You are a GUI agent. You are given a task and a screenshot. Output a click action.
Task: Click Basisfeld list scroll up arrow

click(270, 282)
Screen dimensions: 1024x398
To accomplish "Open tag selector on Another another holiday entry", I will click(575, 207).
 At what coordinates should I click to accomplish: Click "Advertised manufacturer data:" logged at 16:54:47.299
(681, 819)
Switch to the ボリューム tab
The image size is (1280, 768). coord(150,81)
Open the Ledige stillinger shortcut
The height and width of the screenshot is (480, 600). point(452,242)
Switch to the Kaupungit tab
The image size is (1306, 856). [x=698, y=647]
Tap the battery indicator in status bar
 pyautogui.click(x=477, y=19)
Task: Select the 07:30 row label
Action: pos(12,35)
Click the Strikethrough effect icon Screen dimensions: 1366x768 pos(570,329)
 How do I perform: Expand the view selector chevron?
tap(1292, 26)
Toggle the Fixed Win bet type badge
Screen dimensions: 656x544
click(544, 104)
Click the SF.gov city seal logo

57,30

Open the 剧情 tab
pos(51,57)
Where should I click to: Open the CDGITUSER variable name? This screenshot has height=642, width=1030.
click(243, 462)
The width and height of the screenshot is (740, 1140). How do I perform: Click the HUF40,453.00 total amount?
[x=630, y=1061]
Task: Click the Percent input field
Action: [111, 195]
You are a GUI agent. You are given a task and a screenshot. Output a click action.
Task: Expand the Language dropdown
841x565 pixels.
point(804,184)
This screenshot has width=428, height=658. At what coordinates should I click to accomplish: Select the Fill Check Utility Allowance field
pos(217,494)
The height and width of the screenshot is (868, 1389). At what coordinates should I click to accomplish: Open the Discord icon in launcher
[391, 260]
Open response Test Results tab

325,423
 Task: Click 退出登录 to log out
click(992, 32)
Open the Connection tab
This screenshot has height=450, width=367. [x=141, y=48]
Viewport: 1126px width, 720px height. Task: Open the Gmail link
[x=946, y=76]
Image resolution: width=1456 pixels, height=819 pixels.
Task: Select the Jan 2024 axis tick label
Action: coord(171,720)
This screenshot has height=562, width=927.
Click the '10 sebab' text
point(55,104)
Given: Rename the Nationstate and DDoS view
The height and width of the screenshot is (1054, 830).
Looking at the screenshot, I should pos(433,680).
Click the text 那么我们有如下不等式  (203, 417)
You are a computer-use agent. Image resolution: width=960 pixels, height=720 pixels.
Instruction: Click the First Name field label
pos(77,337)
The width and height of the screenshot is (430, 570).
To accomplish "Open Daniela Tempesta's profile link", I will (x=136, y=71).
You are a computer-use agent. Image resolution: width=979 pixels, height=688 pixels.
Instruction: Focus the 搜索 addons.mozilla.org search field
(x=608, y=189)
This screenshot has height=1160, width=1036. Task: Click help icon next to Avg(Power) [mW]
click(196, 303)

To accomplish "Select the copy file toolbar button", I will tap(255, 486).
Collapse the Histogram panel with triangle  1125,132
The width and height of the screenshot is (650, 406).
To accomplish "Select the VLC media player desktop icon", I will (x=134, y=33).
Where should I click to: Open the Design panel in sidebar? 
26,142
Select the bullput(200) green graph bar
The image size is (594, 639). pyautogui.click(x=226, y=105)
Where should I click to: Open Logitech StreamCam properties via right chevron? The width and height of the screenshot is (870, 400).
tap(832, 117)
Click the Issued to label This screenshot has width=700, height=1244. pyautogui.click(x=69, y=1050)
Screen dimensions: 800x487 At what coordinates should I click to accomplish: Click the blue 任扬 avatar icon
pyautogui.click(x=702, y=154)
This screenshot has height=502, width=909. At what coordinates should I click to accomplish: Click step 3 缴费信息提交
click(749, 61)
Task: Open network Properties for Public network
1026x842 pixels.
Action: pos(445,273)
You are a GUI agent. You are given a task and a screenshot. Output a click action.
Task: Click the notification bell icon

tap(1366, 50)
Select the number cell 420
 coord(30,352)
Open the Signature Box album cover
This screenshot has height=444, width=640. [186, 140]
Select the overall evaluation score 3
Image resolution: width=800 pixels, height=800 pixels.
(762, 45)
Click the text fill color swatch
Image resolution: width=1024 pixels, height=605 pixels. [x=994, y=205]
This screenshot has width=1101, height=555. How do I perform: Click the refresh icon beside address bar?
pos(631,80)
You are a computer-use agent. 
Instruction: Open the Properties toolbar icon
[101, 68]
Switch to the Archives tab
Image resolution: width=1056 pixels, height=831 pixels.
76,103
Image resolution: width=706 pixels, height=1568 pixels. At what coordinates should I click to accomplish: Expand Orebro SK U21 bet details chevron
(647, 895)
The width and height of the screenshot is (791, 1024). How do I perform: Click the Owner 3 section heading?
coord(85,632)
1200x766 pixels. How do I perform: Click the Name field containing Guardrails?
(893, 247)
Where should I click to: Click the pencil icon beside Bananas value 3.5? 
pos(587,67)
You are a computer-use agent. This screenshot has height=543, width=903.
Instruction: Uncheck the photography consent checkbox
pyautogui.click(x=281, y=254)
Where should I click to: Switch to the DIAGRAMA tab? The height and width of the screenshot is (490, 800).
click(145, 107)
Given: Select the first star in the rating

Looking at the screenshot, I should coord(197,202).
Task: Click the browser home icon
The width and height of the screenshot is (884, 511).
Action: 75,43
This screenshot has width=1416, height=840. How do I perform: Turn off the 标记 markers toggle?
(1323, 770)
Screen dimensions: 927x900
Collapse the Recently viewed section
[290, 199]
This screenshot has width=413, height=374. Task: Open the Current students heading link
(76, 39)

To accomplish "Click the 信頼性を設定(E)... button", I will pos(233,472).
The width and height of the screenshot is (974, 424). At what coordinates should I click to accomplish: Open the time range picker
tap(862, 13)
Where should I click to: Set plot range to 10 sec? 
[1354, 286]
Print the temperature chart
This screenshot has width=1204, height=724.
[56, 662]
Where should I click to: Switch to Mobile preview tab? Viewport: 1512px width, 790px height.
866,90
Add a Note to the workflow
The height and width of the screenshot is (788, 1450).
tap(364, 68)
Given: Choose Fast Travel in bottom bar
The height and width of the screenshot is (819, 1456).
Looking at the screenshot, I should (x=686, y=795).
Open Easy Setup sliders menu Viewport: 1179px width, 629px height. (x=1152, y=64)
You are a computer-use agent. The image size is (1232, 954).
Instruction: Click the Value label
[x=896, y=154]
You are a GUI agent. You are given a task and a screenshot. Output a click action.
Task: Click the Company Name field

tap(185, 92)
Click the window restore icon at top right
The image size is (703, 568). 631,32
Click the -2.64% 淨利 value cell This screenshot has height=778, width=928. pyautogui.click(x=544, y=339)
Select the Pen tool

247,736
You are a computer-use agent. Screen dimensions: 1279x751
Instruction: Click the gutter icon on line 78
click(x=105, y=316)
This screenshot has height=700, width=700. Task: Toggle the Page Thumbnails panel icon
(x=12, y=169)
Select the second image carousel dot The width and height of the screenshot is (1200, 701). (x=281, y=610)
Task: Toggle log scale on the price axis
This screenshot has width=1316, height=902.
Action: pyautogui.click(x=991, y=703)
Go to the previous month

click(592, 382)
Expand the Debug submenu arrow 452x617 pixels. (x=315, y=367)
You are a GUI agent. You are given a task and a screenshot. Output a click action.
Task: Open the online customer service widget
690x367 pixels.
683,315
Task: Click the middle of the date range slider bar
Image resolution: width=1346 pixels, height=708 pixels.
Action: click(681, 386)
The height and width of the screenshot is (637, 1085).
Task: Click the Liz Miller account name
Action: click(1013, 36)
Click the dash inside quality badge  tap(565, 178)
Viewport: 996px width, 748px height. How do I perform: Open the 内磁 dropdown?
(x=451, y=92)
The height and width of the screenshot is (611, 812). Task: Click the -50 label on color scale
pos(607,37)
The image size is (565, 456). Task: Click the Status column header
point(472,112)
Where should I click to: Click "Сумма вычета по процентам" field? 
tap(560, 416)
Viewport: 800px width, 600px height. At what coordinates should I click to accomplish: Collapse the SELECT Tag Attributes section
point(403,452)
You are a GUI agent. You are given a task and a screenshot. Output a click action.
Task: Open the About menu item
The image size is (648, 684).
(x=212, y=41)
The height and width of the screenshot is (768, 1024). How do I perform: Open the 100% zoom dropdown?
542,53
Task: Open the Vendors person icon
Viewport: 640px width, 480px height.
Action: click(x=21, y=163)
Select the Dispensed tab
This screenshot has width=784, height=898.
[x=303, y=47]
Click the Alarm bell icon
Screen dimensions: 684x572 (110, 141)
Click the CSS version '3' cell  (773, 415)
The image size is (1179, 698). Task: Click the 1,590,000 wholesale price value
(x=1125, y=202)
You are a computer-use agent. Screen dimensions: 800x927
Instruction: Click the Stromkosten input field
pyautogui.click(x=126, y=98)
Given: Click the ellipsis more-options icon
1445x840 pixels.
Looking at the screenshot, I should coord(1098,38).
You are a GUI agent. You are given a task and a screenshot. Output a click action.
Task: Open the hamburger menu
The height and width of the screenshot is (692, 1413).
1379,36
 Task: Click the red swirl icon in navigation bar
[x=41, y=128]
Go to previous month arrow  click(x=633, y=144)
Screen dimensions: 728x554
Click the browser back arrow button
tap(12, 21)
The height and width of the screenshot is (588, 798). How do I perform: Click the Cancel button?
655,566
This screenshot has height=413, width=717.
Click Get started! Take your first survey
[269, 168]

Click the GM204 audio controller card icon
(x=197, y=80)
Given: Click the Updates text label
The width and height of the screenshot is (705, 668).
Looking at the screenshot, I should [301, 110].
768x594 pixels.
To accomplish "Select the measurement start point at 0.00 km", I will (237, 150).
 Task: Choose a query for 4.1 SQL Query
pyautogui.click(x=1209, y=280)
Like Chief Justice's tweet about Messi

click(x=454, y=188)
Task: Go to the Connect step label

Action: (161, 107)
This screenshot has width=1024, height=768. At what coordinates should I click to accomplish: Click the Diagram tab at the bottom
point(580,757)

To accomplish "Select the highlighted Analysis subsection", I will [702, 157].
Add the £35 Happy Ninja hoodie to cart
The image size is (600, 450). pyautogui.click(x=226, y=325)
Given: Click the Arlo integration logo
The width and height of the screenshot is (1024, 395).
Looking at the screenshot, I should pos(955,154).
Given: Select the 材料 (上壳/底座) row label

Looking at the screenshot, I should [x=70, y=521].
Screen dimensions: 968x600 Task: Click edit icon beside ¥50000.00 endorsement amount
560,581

| Work to complete |
Look above for the line with "Task: Open the About menu item" and the line with "Task: Open the hamburger menu". Write out those two lines and all the lines between them, exactly, and no others.

| Written response |
Task: Open the About menu item
The image size is (648, 684).
(x=212, y=41)
The height and width of the screenshot is (768, 1024). How do I perform: Open the 100% zoom dropdown?
542,53
Task: Open the Vendors person icon
Viewport: 640px width, 480px height.
Action: click(x=21, y=163)
Select the Dispensed tab
This screenshot has width=784, height=898.
[x=303, y=47]
Click the Alarm bell icon
Screen dimensions: 684x572 (110, 141)
Click the CSS version '3' cell  (773, 415)
The image size is (1179, 698). Task: Click the 1,590,000 wholesale price value
(x=1125, y=202)
You are a computer-use agent. Screen dimensions: 800x927
Instruction: Click the Stromkosten input field
pyautogui.click(x=126, y=98)
Given: Click the ellipsis more-options icon
1445x840 pixels.
Looking at the screenshot, I should coord(1098,38).
You are a GUI agent. You are given a task and a screenshot. Output a click action.
Task: Open the hamburger menu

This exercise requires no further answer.